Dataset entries
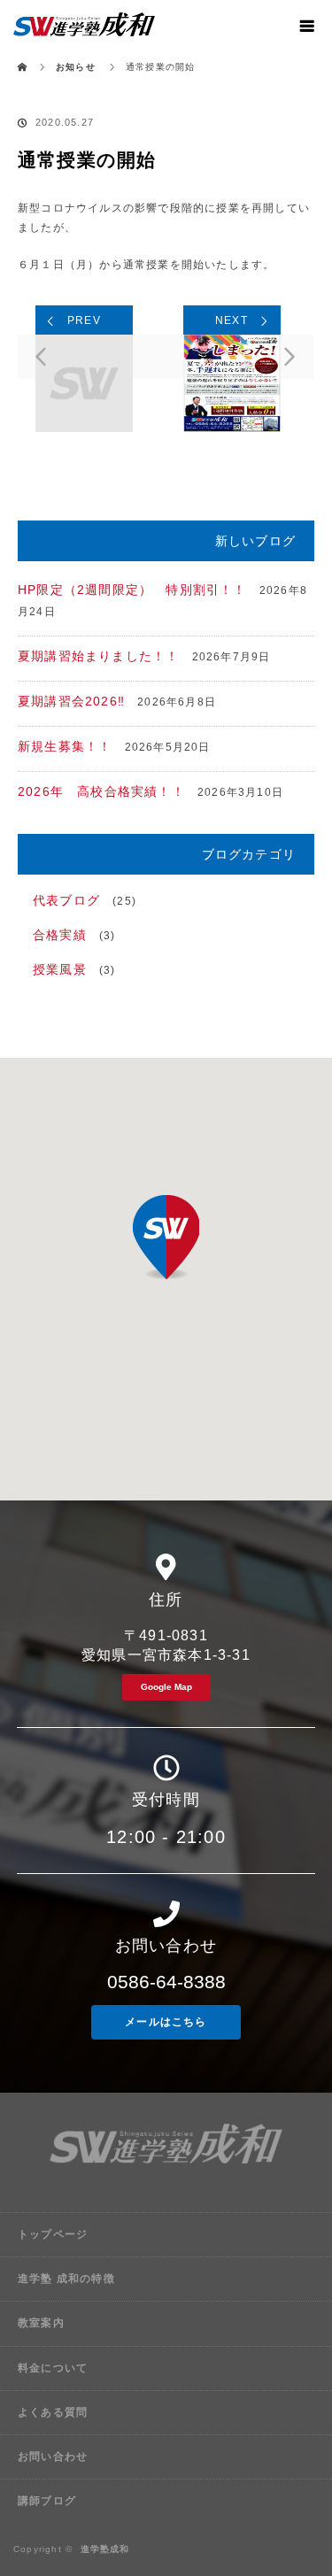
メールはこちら (165, 2022)
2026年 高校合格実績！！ (101, 791)
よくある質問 (53, 2412)
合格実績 (60, 935)
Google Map (166, 1687)
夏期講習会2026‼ (71, 701)
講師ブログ (47, 2501)
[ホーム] (23, 55)
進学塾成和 (105, 2549)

→ **Work required**: Set down exactly, and only, the lines from the one containing "2026年 高校合格実績！！ (101, 791)" to the final line of the data.

→ **Task response**:
2026年 高校合格実績！！ (101, 791)
よくある質問 (53, 2412)
合格実績 (60, 935)
Google Map (166, 1687)
夏期講習会2026‼ (71, 701)
講師ブログ (47, 2501)
[ホーム] (23, 55)
進学塾成和 (105, 2549)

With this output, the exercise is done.